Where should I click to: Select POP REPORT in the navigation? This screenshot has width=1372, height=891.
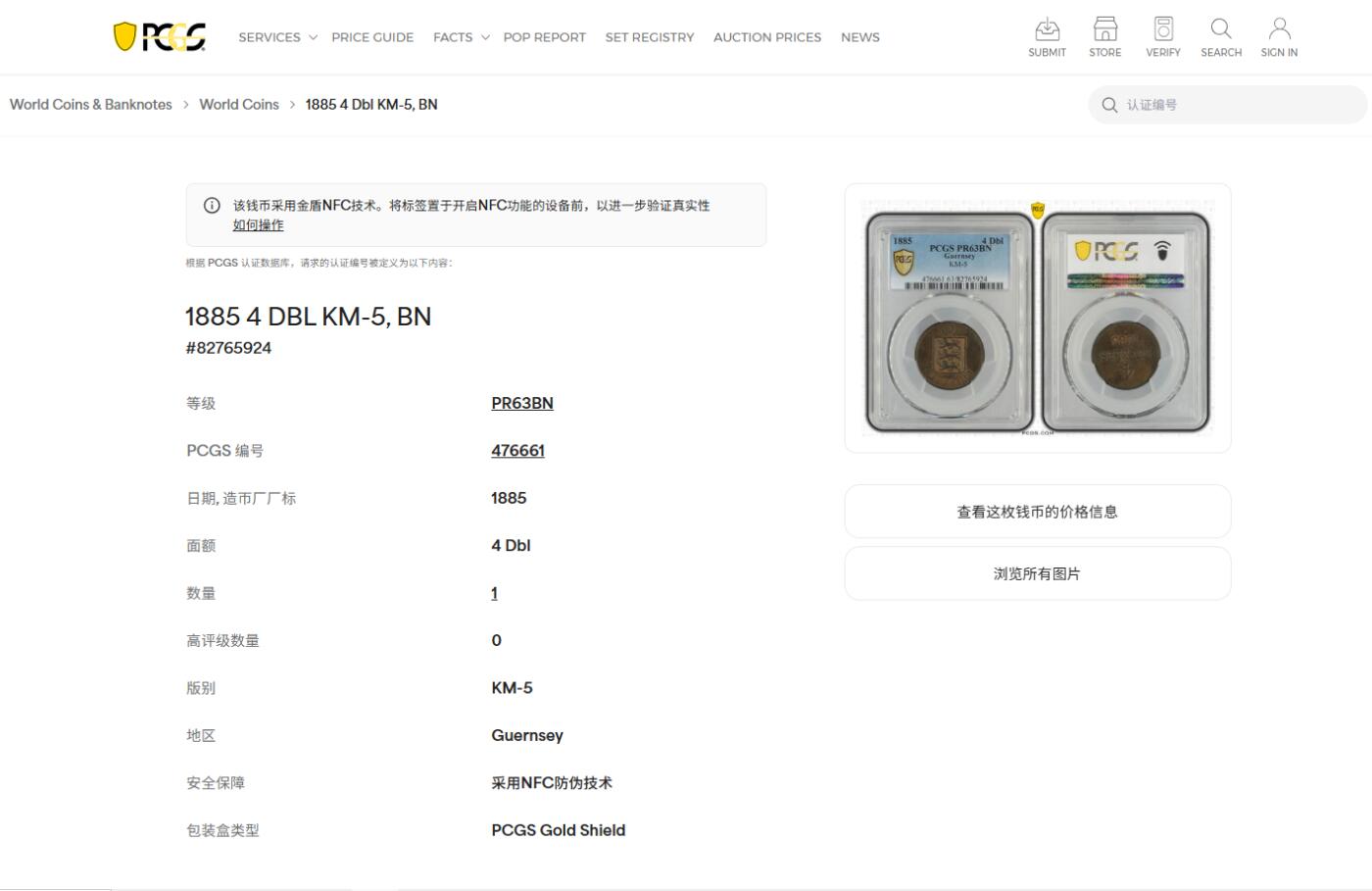click(x=545, y=36)
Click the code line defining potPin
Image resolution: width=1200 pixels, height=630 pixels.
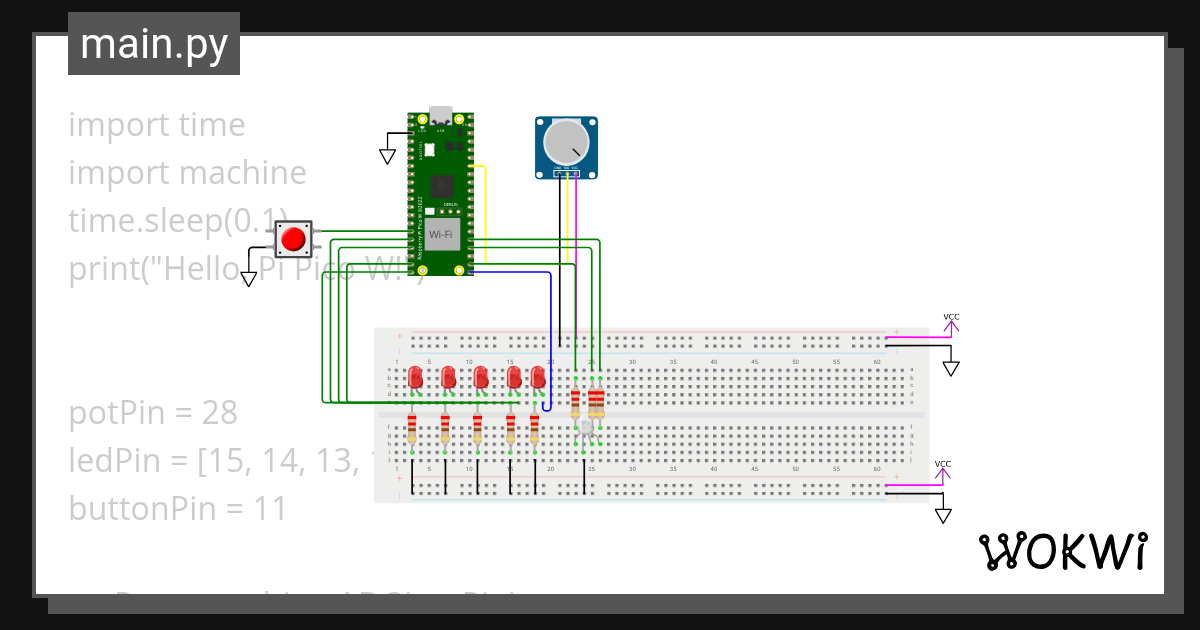[x=152, y=413]
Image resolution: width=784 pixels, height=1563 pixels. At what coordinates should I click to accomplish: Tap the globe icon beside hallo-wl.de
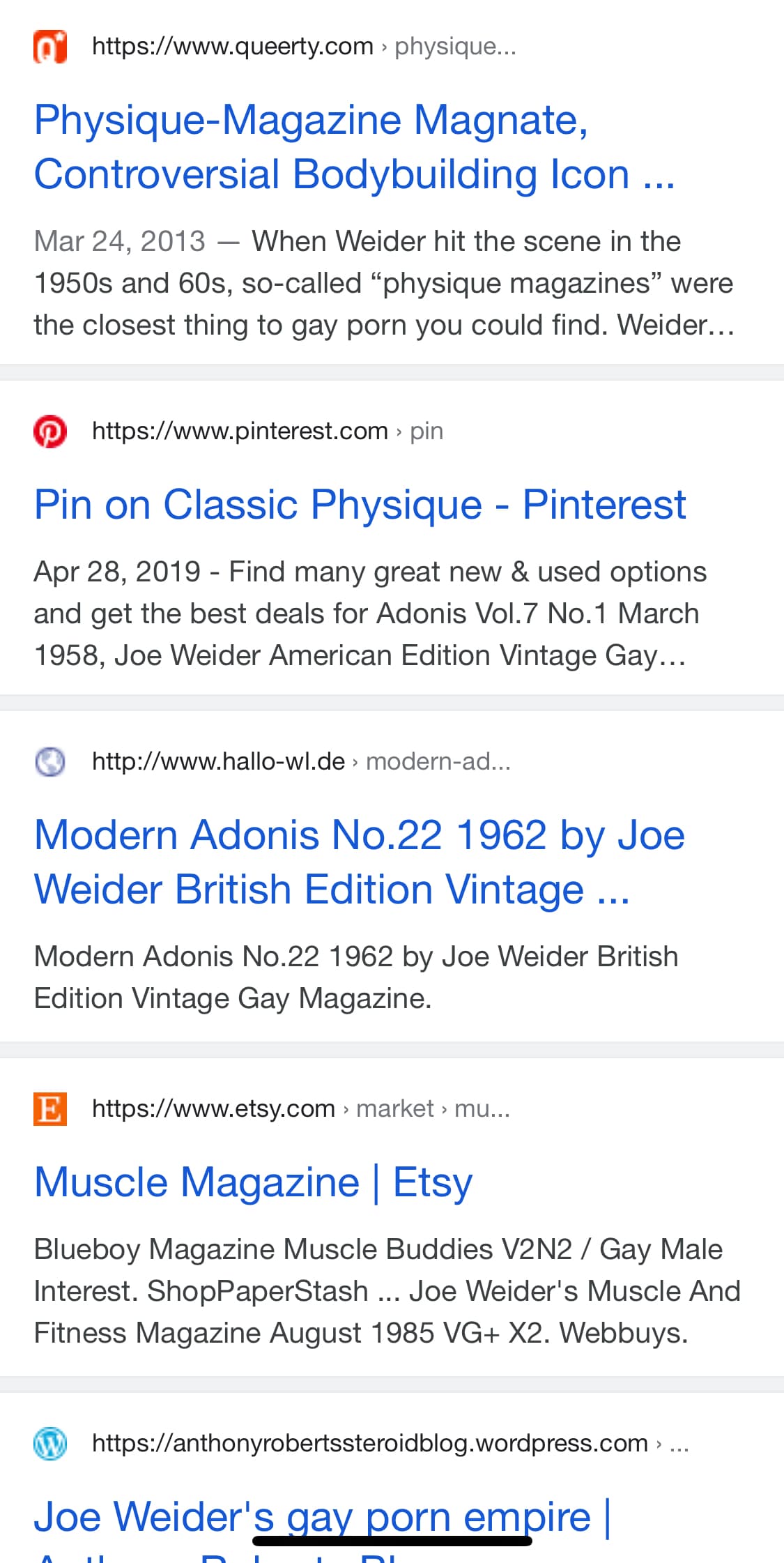[x=50, y=761]
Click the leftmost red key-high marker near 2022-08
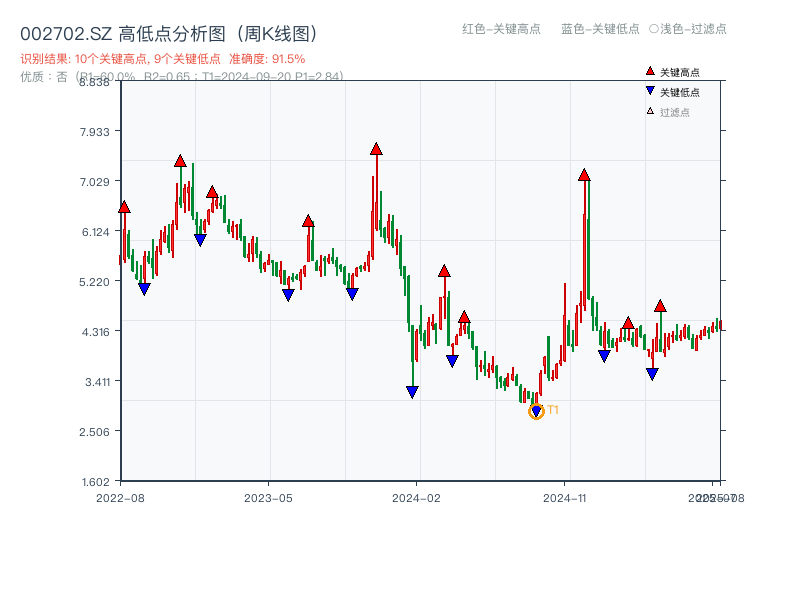This screenshot has height=600, width=800. pos(124,207)
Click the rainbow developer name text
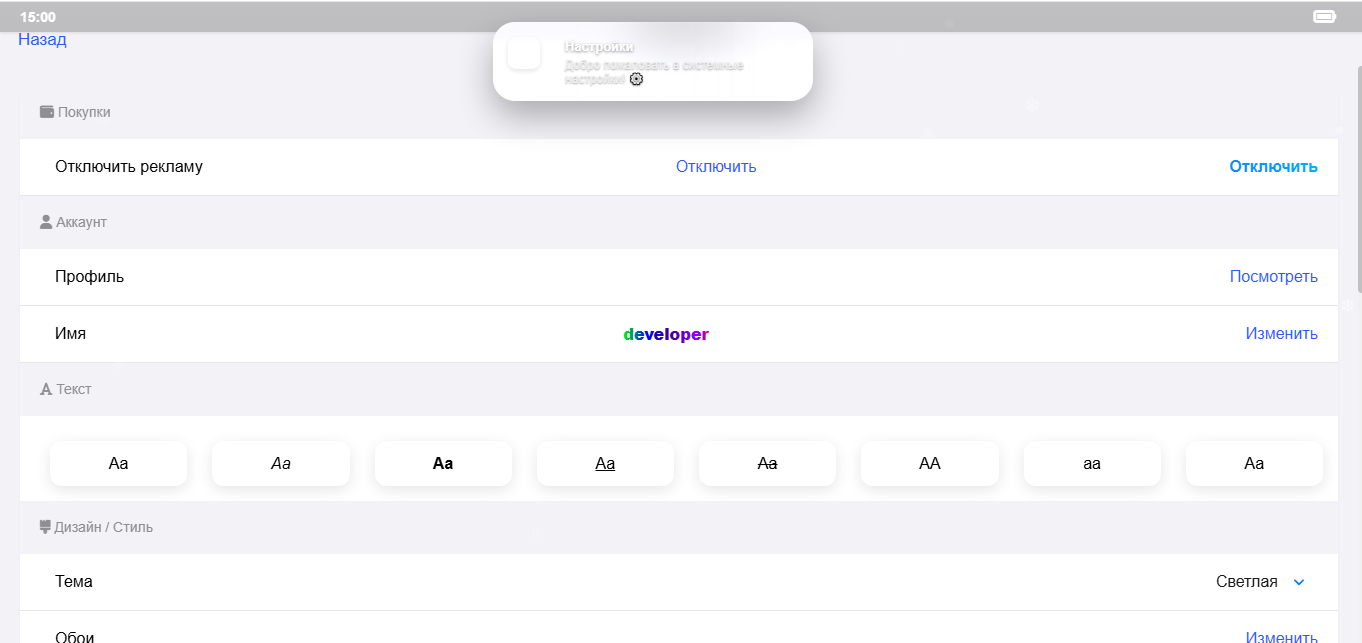 [665, 334]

Problem to solve =>
Would you copy the lines from the one holding "Click the code line defining potPin" down to the last line of the material, both included, exactly and with nothing added, skipping the pictures?

Task output =>
Click the code line defining potPin
Image resolution: width=1200 pixels, height=630 pixels.
[x=152, y=413]
Image resolution: width=784 pixels, height=1563 pixels. At what coordinates should I click to accomplish: Tap the globe icon beside hallo-wl.de
[x=50, y=761]
Click the leftmost red key-high marker near 2022-08
This screenshot has height=600, width=800. pos(124,207)
Click the rainbow developer name text
 [665, 334]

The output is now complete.